▶ TASK ITEM
Every line from the start of the entries up to and including the one bearing "You are a computer-use" must be printed verbatim, without the pictures.

Stored data entries
--*--
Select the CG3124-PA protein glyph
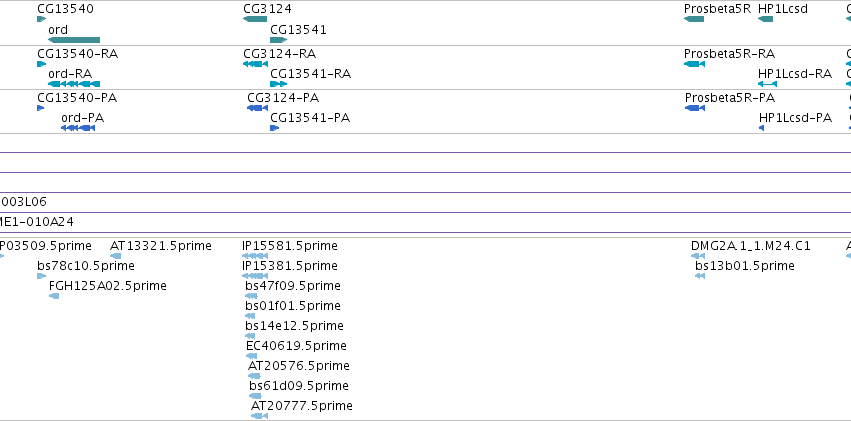This screenshot has height=421, width=851. pyautogui.click(x=257, y=108)
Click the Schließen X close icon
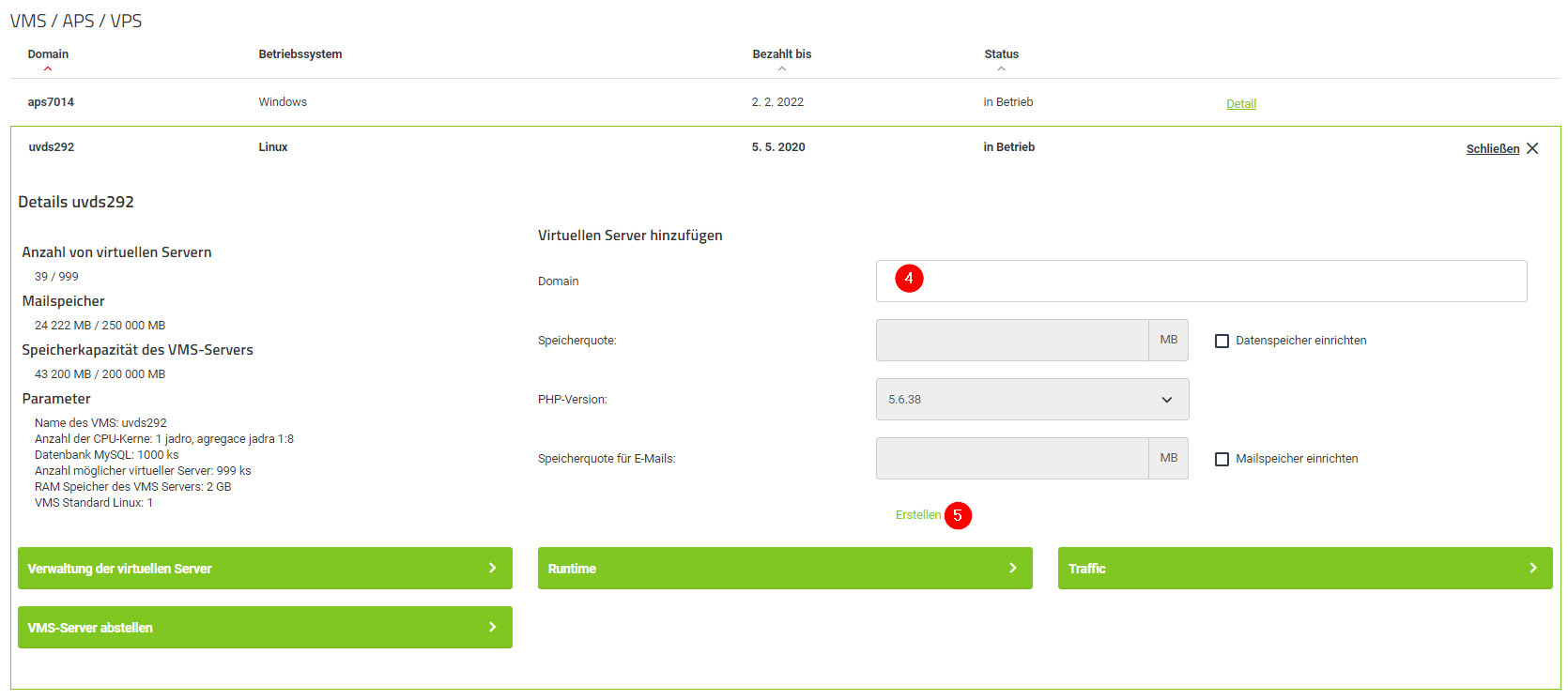 pos(1532,148)
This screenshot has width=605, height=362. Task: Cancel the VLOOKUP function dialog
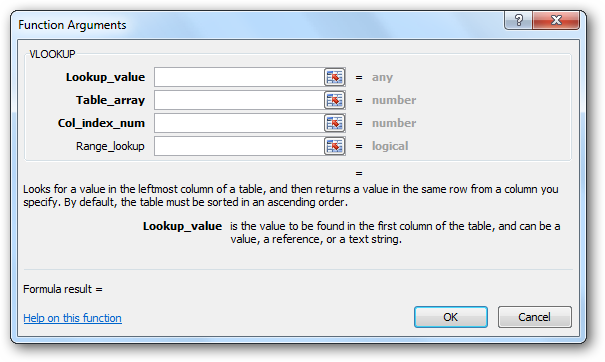(534, 317)
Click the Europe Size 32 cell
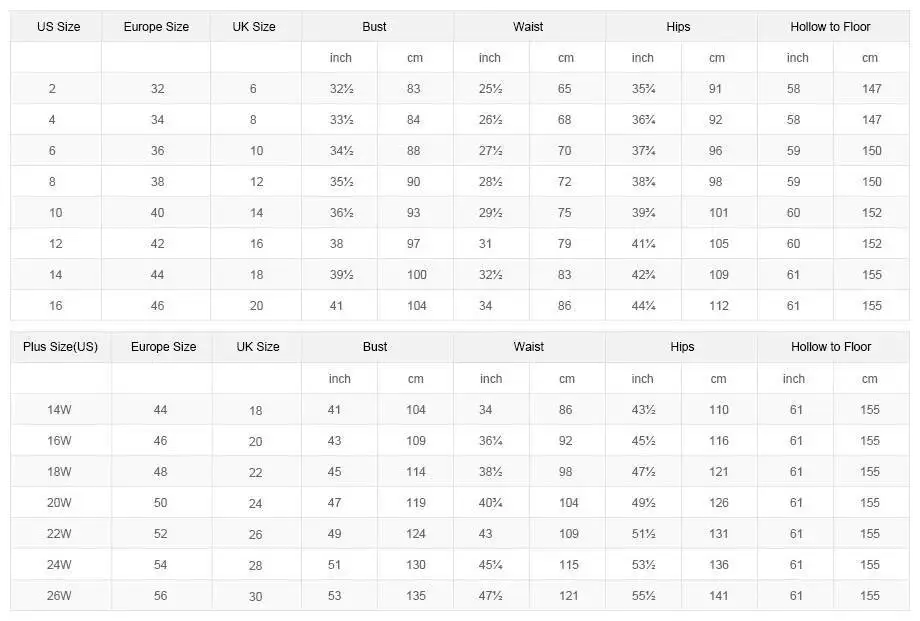The width and height of the screenshot is (920, 621). coord(158,89)
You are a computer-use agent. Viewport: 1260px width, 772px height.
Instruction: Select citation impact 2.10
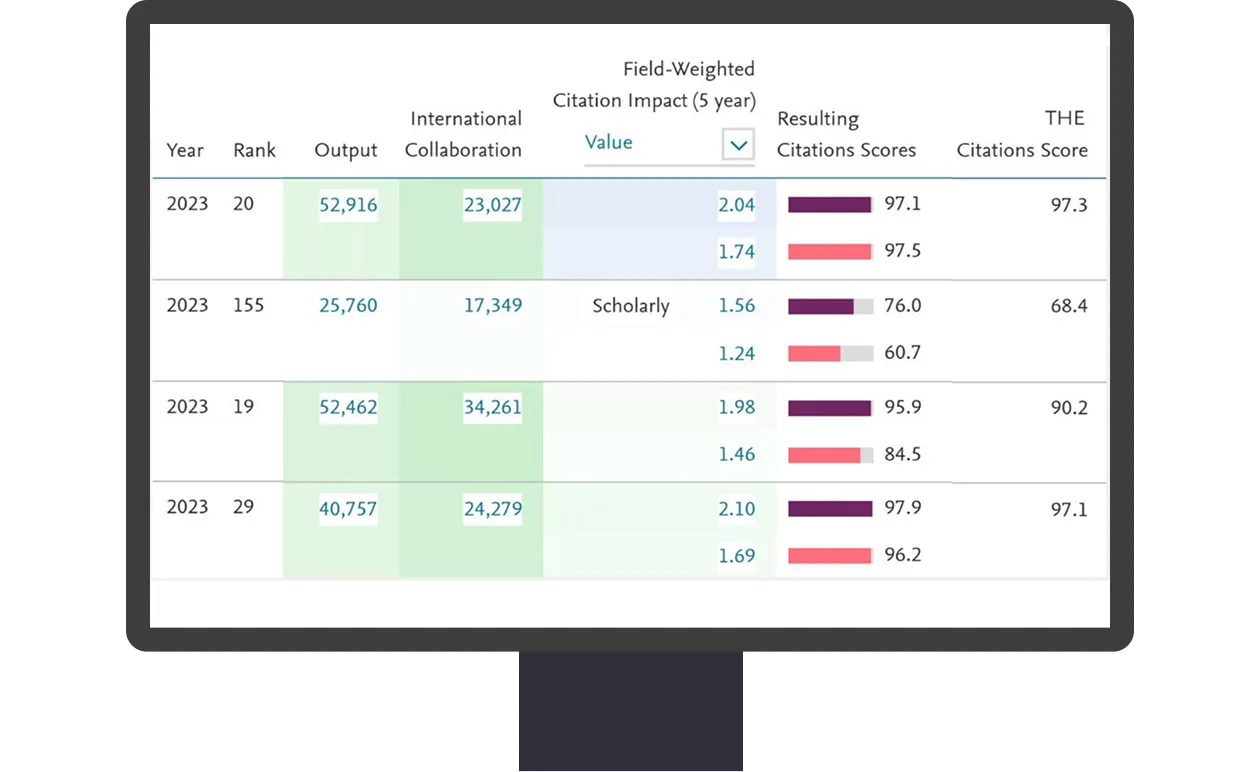(x=737, y=509)
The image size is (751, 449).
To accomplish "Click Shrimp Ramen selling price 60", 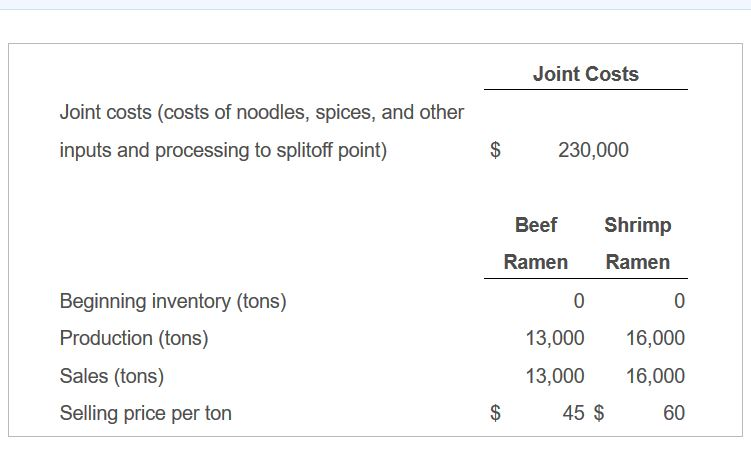I will (674, 413).
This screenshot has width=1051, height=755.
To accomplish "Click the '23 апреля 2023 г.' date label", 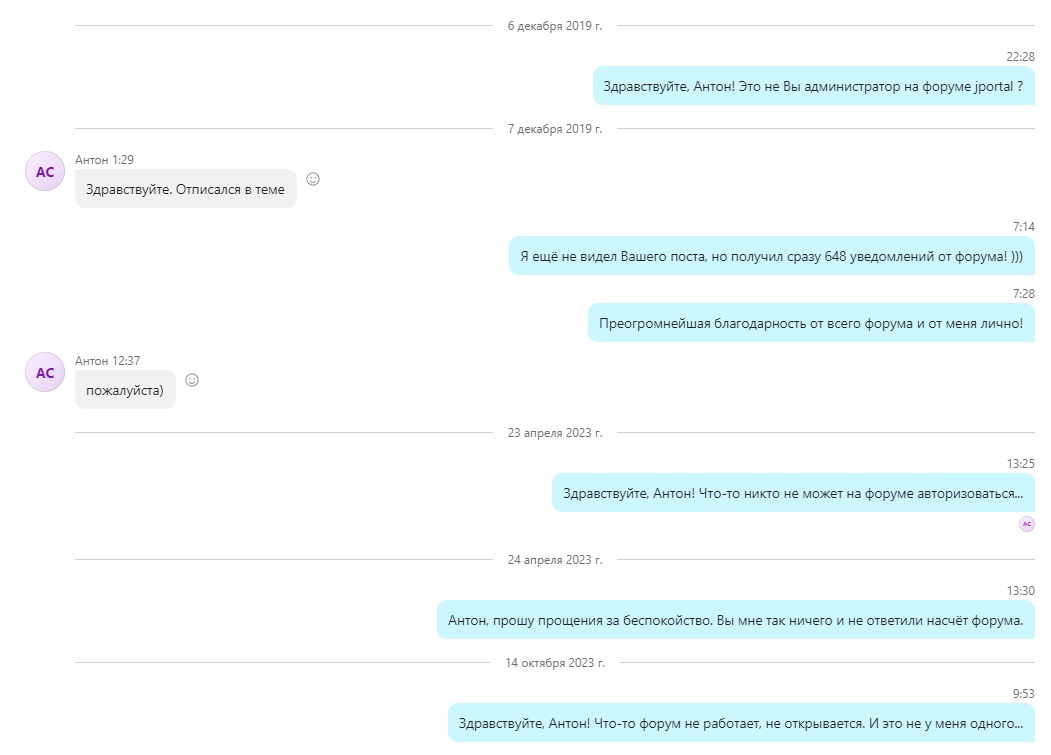I will point(555,433).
--*--
▶ YOUR RESPONSE
Select the CG3124-PA protein glyph
This screenshot has height=421, width=851. pyautogui.click(x=257, y=108)
Click the Schließen X close icon
 pos(1532,148)
This screenshot has width=605, height=362. Task: Cancel the VLOOKUP function dialog
(534, 317)
Click the Europe Size 32 cell
The width and height of the screenshot is (920, 621). coord(158,89)
You are a computer-use agent. Viewport: 1260px width, 772px height.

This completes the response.